The Institute is managed by First Nations’ community partner Chugach Regional Resources Commission (CRRC), an organization formed to ensure that Chugach Natives are involved in environmental decision making, and that Native stewardship and sound economic development are forever in place.

With the support of First Nations, CRRC is purchasing the Institute, providing for tribal sovereign jurisdiction. The purchase will make it possible for CRRC to expand the facility and create a coastal resiliency plan to protect the region, including the Institute and its water supply, from flooding and coastal erosion caused by climate change .

By calling on traditional knowledge, CRRC is mitigating climate risks and ensuring that shellfish can continue to be a part of the Tribes’ subsistence lifestyle.

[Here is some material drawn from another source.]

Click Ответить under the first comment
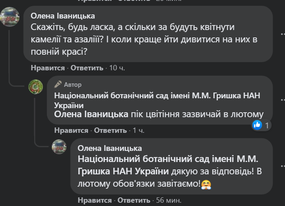This screenshot has height=206, width=285. tap(86, 68)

More Frontline Activism to Protect Our Earth

The TLC Fund continues First Nations’ investments in Native American-led efforts to combat abusive extractive industries that are impacting Native communities, resources, and land, including:

  • Supporting the San Carlos Apache Tribe in protecting sacred site of Oak Flat
  • Backing Navajo Nation communities working to stop damaging helium, oil, and gas drilling
  • Aiding the Carrizo/Comecrudo Tribe of Texas in raising awareness about cultural and environmental impacts of the U.S./Mexico border wall
  • Helping Magpie Buffalo Organizing in defending sacred sites in the Black Hills of South Dakota from destructive mining
  • Supporting the People of Red Mountain, a grassroots group opposing mines that threaten their homelands
  • Combating environmental injustice and Protecting the Bears Ears National Monument

Why is the TLC Fund so important?

Philanthropy’s investment in Native-led stewardship is tragically low. First Nations’ research shows that, on average, only 23/100ths of one percent of grants distributed by large foundations between 2006 and 2012 went to Native-led organizations and causes. Further, of that small amount, only 6% of dollars granted went to Native-led organizations that serve the environment.

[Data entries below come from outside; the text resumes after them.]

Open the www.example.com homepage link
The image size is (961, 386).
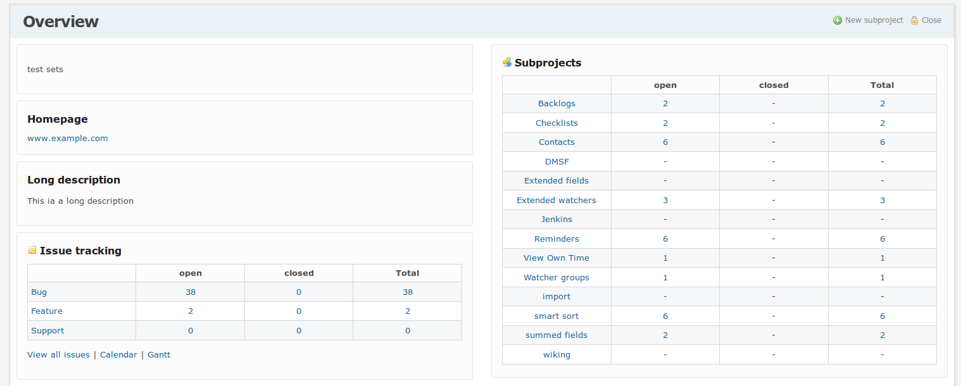tap(68, 138)
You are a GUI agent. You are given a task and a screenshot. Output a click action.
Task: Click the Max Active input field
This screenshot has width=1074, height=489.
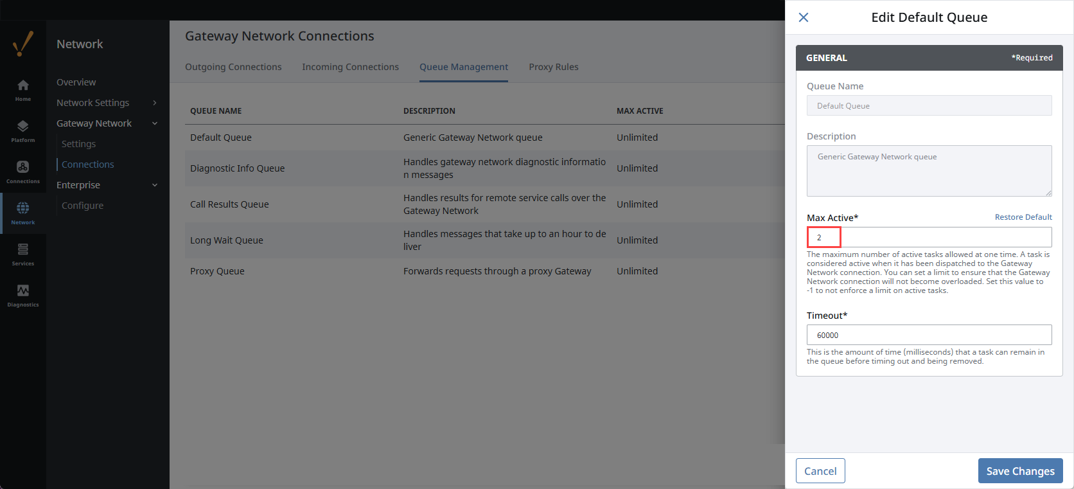929,237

The TLC Fund compensates for this lackluster support from institutionalized philanthropy.

Much of the Native-led ecological work being done is supported by Western funders who insist that Native organizations implement Western practices.

The TLC Fund is designed to ensure support gets to organizations that are both Native-led and advancing stewardship efforts in a way that is centered on Native knowledge and cultural traditions.

The TLC Fund is a way to support knowledge that’s Native.

Celebrate Native Stewardship Through Art

Celebrate Indigenous ecological stewardship and knowledge that's Native with these coloring pages by Native artist and activist Hadassah GreenSky.

Download the Coloring Pages

First Nations – A Trusted Partner

Since 1980, First Nations has created and invested in innovative institutions and models that strengthen asset control and support economic development for American Indian people and their communities.

We are the most highly-rated American Indian nonprofit in the nation.

  • Charity Navigator: The highest rating of Four Stars for 11 consecutive years
  • GuideStar: 2022 Platinum Seal of Transparency, the highest level of recognition offered
  • Better Business Bureau: First Nations meets all 20 Standards of the Wise Giving Alliance
  • Great Nonprofits: New in 2022, First Nations was honored with a Top-Rated Award

First Nations has worked with Native communities on land stewardship-related initiatives since 2013, ultimately launching  the Stewarding Native Lands program to support Native stewardship and improve Native control of and access to ancestral lands and resources to ensure the sustainable, economic, spiritual and cultural well-being of Native communities.

Since the program launched, we have directed more than $6.3 million to 187 community partners to advance initiatives in environmental justice, climate adaption, community resilience, conservation and restoration.